Authors: Hermann Hesse
Next to the living-room window was a small unlit hall window. After he had waited for some time there appeared at this window an indistinct shape, which leaned out and looked into the darkness. Hans recognized from the shape that it was Emma and his heart palpitated with apprehension. She stood at the window for a long while, calmly looking across to him, yet he had no idea whether she recognized him or even saw him. He did not move once and just peered in her direction, wavering between hope and fear that she might see who it was.
And the shape vanished from the window. Immediately afterward the little bell at the garden door chimed and Emma came out of the house. At first Hans was so scared he wanted to run off, but then he stayed, leaning against the fence, unable to move, and watched the girl approach him slowly in the dark garden. With each step she took, he felt the urge to run off but something stronger held him back.
Now Emma stood directly in front of him, no more than half a step away, and with only the fence between, she peered at him attentively and curiously. For a long time neither of them said a word. Then she asked:
“What do you want, Hans?”
“Nothing,” he replied and it was as if she had caressed him when she called him Hans.

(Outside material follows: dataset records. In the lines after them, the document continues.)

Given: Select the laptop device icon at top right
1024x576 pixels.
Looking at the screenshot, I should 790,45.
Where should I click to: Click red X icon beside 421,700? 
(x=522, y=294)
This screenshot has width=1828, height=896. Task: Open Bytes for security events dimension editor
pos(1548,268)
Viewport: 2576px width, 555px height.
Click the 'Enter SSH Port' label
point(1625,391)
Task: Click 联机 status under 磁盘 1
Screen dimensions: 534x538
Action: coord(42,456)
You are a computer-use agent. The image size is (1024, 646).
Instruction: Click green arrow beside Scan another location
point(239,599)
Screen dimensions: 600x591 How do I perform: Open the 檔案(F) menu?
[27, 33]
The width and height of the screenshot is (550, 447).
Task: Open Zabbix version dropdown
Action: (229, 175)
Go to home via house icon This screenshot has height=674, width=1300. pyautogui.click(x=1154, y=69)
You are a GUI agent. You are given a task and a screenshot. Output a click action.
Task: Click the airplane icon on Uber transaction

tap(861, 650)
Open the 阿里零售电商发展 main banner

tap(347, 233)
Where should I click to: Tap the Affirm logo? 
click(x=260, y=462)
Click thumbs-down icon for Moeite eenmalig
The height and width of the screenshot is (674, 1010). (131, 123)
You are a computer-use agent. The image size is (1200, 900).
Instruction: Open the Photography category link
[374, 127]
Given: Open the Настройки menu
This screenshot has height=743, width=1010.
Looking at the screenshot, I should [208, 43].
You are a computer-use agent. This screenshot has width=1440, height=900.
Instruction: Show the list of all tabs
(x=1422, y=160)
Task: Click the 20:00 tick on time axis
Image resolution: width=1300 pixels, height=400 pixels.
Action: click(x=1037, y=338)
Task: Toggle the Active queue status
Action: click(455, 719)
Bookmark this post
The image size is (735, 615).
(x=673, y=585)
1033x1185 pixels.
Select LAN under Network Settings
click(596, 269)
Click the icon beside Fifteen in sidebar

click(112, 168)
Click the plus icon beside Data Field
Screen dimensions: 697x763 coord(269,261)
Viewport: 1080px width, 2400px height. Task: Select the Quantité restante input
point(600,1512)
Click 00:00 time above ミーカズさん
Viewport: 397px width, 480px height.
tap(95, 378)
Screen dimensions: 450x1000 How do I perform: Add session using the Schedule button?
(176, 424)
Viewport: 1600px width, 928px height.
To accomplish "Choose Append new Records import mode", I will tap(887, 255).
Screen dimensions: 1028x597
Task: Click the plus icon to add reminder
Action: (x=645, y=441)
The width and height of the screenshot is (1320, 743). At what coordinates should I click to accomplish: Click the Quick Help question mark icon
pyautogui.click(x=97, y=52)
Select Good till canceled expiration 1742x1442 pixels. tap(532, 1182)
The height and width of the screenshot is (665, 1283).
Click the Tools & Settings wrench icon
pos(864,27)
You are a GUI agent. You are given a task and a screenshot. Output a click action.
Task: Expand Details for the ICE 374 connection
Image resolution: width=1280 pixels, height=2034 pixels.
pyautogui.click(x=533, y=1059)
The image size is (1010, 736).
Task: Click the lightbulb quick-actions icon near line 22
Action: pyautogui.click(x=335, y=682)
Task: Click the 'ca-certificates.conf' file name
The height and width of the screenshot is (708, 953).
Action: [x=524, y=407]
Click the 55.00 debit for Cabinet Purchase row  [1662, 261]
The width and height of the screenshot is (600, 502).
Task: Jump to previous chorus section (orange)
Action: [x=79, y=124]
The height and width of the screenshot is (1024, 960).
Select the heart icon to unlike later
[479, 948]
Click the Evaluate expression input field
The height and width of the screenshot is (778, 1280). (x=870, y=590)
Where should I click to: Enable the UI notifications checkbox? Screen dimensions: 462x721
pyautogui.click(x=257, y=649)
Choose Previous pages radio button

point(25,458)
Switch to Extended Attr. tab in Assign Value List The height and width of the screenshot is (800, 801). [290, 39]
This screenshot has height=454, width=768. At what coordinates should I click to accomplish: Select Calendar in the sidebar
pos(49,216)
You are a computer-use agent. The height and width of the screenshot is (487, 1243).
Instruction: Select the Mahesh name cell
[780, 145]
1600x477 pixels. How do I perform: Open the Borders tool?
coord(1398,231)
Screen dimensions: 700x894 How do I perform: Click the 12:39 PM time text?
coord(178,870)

She stretched her hand across the fence. He held it timidly and tenderly and pressed it a little. When he realized that it was not being withdrawn, he took heart and stroked the warm hand. And when it was still left to him to hold, he placed it against his cheek. A flood of desire, peculiar warmth and blissful weariness coursed through him. The air seemed lukewarm and moist. The street and garden became invisible. All he saw was a close bright face and a tangle of dark hair.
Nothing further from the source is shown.